Untuk pelarangan ekspor bauksit tahun 2023 dari pemerintah, apakah sudah berlaku efektif?
Landasan peraturan ini adalah UU No 3 tahun 2020. Namun, hingga saat ini hanya satu yang bisa membangun smelter, sementara yang lain masih kesulitan.
Artinya niat baik untuk hilirisasi ini ternyata ada kendala di lapangan, apa saja?

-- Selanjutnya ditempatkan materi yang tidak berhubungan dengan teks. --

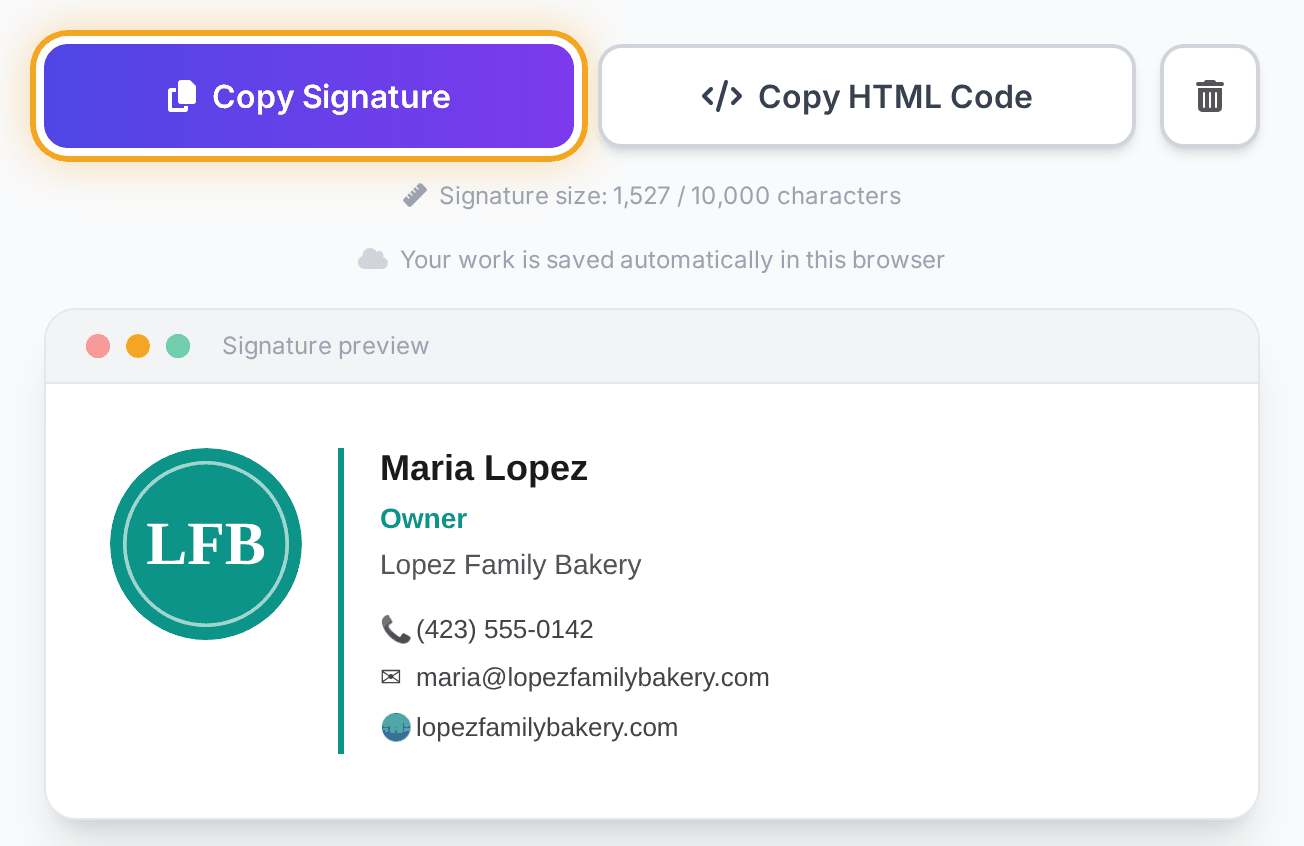Click the copy icon in Copy Signature
This screenshot has width=1304, height=846.
182,96
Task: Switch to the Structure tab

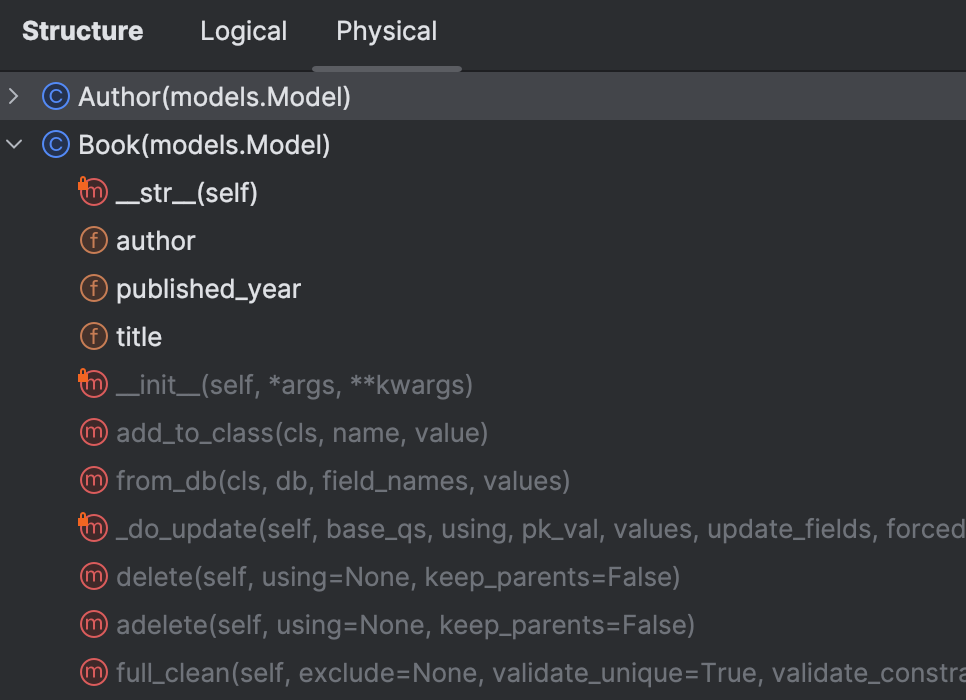Action: coord(82,31)
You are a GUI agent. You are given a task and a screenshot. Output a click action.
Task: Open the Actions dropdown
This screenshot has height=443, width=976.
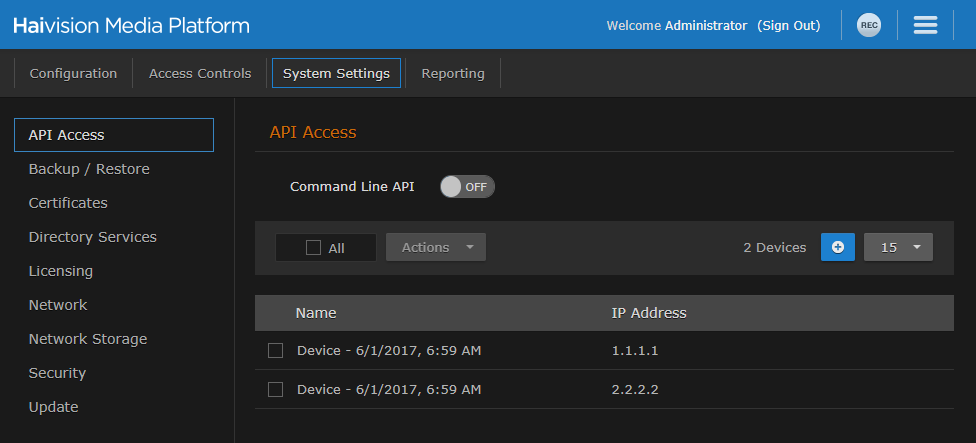tap(436, 247)
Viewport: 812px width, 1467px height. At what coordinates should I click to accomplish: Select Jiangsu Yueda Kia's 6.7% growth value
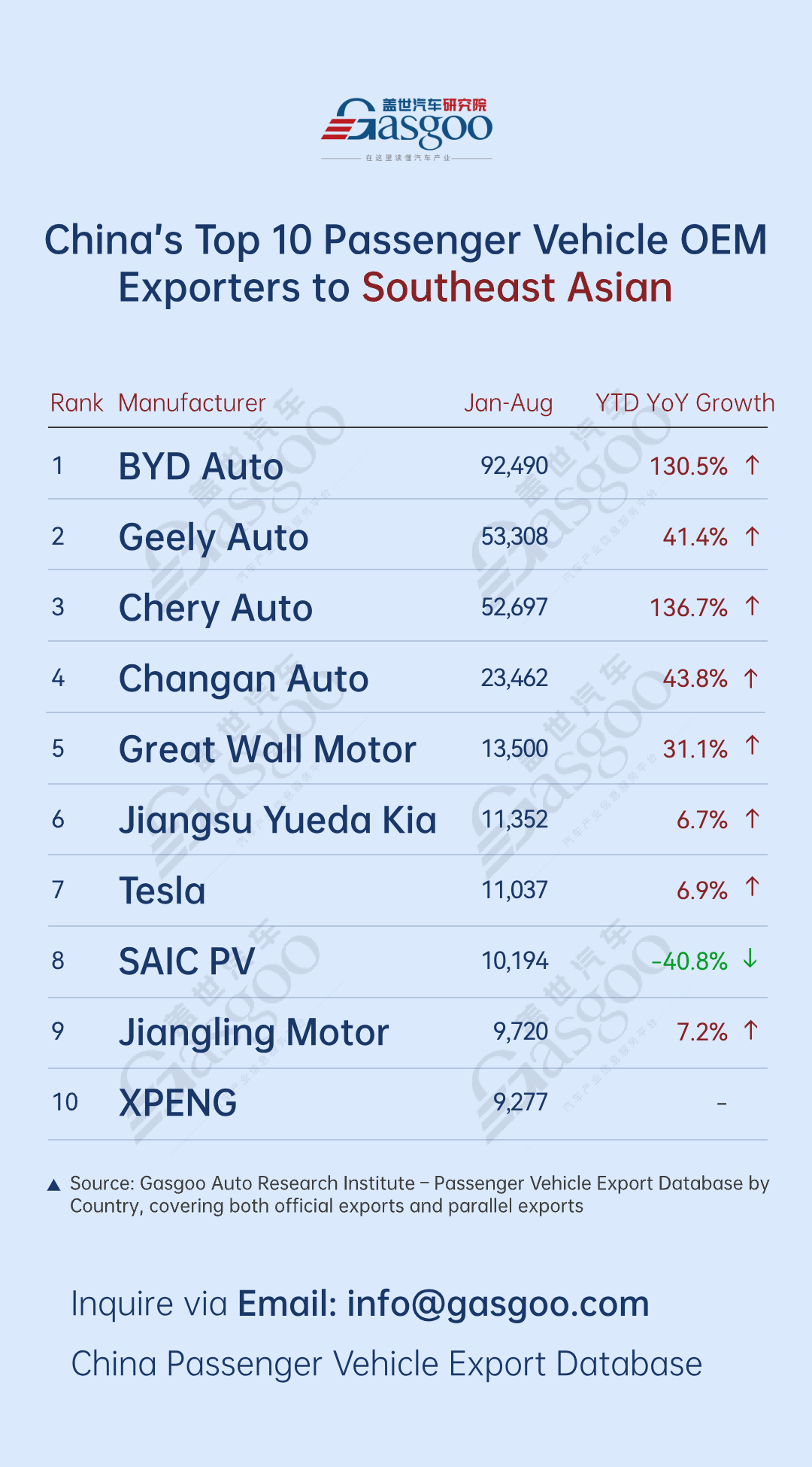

Saya kira pengusaha setuju dengan hilirisasi, karena ini menyangkut martabat bangsa. Namun, kendala yang dihadapi pengusaha juga harus didengar. Pemerintah harus membina pengusaha, bukan membinasakan mereka. Cara membinanya bagaimana, mari kita bicarakan. Jika hilirisasi belum sesuai dengan keinginan pemerintah, mari diperbaiki atau rencanakan ulang. Jika program ini tidak bisa dilaksanakan, artinya ada masalah.
Jadi kendalanya tidak bisa dilaksanakan program hilirisasi bauksit ini?
Yang utama adalah soal pembiayaan, kemudian soal perizinan dan kepastian hukum. Investor menanamkan dana yang tidak sedikit. Wajar jika mereka khawatir akan keamanan dana dan tentunya keuntungan dari bisnis ini.
Bank yang tergabung dalam Himbara (Himpunan Bank Milik Negara) enggan mendanai pembuatan smelter bauksit, apakah karena tidak memenuhi kelayakan usaha atau ada sebab lain?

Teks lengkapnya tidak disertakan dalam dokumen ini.